Ohio government officials and industry experts met for a shale symposium hosted by law firm BakerHostetler LLP on Thursday, offering their opinions of what the challenges will be in the Utica Shale as the play develops.

Rick Simmers, chief of the Ohio Department of Natural Resources’ (ODNR) Division of Oil and Gas Resources Management, touched on last month’s report that wells targeting the Utica produced 12.84 Bcf of natural gas and more than 635,000 bbl of oil in 2012. Some industry experts were disappointed there wasn’t more oil (see Shale Daily, May 20; May 17).

“If you follow any of the electronic media or the printed media, you’re probably seeing articles that either said this is the greatest thing ever to come, or it’s a bust,” Simmers said. “I would encourage you [not to] believe most of the articles you read, no matter where you read them. Most of the wells in Ohio are very good wells.”

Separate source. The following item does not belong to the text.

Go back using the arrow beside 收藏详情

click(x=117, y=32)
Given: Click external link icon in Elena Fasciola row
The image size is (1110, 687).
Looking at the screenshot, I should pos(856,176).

Simmers told the audience to consider that nearly 280,000 conventional oil and gas wells had been drilled in Ohio since 1860 and that cumulative gas production from those wells equaled about 7 Tcf. He said that based on initial production reports, fewer than 2,000 unconventional wells drilled in the Utica could exceed the 7 Tcf mark in as little as eight years.

“The production numbers are phenomenally high and the potential for our economy, jobs and for industries of many types is extremely good,” Simmers said.

Dave Mustine, managing director of JobsOhio, said Ohio was in competition with the Gulf Coast for downstream projects.

“It’s a tough order because of the downstream infrastructure on the Gulf Coast,” Mustine said. “But there may come a point when companies say it will take them too long to get in the queue to build [facilities] in Texas or Louisiana and that they’re better off going to Ohio. That’s what we hope, and we’re going to give every effort to try and get some wins for Ohio.”

Gary Alletag, business group coordinator for BakerHostetler, cited IHS Inc. figures that showed mergers and acquisition (M&A) deals exceeded $238 billion in 2012. But that figure was a little misleading because it didn’t take into account unreported M&A.

“There is probably almost the same number, or more, of unreported M&As, usually between different independents or smaller oil companies,” Alletag said. “This is especially true of a newly developed area such as the Utica.

“Historically, as new areas are developed, the development has been in the form of smaller E&P [exploration and production] companies. They go out with their landmen and negotiate leases. They then package up these leases, drill maybe one or two development wells, and then based upon what they have they turn around and sell to one of the more public E&P companies, who then actually have the funds necessary to fully develop the prospect area.”

But Alletag said one unique problem in shale plays, especially in areas like the Utica Shale, which has a long history of oil and gas drilling, is that older oil and gas contracts do not contemplate horizontal drilling.

“Some of the many older versions of the leases are standard forms that contemplate 40-acre square units, which are not necessarily what you need for horizontal drilling,” Alletag said. “In addition, many old leases have drain covenants which have protective drilling requirements as to wells close to lease boundaries.

“That works when you are putting in a well that goes straight down and you’re draining from an area, but when you’re doing a horizontal well that you want to shoot out all the way to the boundary of the lease, and when you do your production you do it perpendicular to the actual drill hole, these covenants don’t work, and we’ve been involved in disputes over whether those covenants have been complied with.”

W. Ray Whitman, chairman of BakerHostetler’s litigation group, said that although hydraulic fracturing (fracking) has been around for 50-60 years, it has only recently come into the public view.

“I can’t think of anything, short of a John Wayne movie…Hellfighters, where there has been more press when it concerns fracking,” Whitman said. “You have Gasland and movies that are anti-fracking. You have FrackNation and movies that are pro-fracking. You have Hollywood stars against fracking.

“There is so much in the press about it that people are overly sensitized to it. That brings a heightened awareness about it and also a concern about it, and that leads to a lot of the litigation that we are seeing.”